Reducing risks requires global action on climate change policies supported by technological progress and socio-economic change. Efforts to decarbonize economies carry risks of their own, and a late and abrupt transition to a low-carbon economy could lead to assets suddenly losing value and a rapid repricing of climate-related risks.

Past years have been a turning point for many, as it showed companies of all sizes and verticals that they need flexible environments enabled by the cloud to keep up with new demands. Research supports this, finding that up to 78% of IT enterprises are accelerating cloud journeys. In Knowit, we are meeting with customers every day on this topic, charting with them their own tailored cloud journey.
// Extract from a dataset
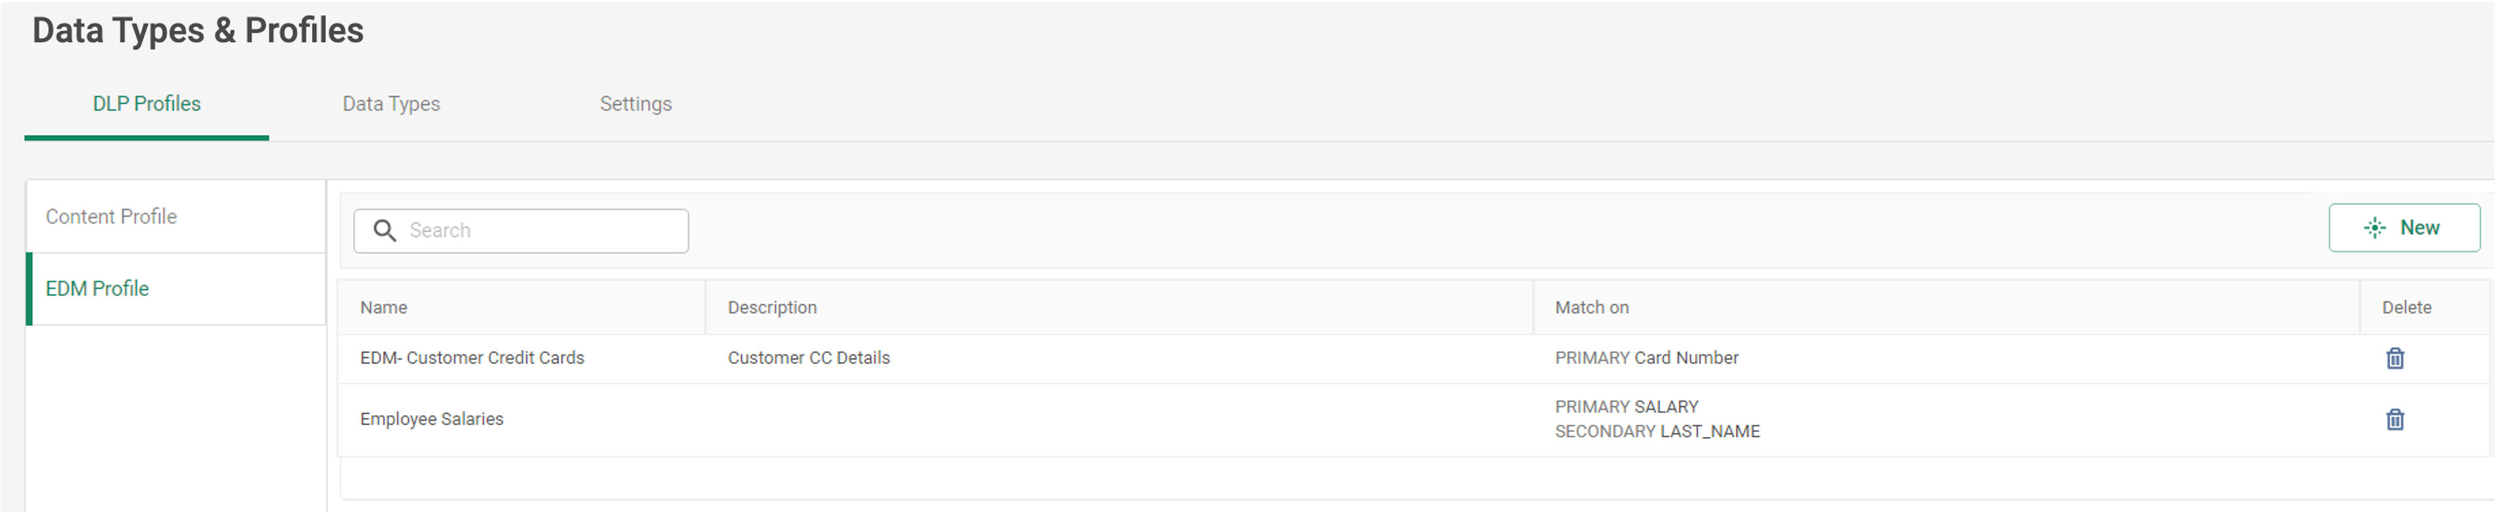Select the DLP Profiles tab
2496x512 pixels.
[146, 104]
Corporate leaders in sustainability

Knowit is strongly committed to sustainable development. Sustainability is about creating long-term value by integrating environmental, social, and financial risks and opportunities in business strategy and operations. Integrating sustainability contributes to creating an attractive and flexible company that is equipped for a changeable business landscape.

Google became carbon-neutral in 2007, meaning that it has purchased offsets to balance all carbon-emitting energy sources since then. In 2020, Google’s parent company Alphabet announced that it would invest $5.75 billion in sustainability bonds, making Google one of the corporate leaders in sustainability. Google is also the first major company to commit to operating on 24/7 carbon-free energy in all its data centers and campuses worldwide by 2030.

Many customers face tough questions about how their business impacts the natural environment today and how climate change will affect it in the future. In August, Google analyzed the aggregate data from all customers across Google Cloud Platform, and over 600,000 gross kg CO2 emissions were associated with projects that it recommended for cleanup or reclamation.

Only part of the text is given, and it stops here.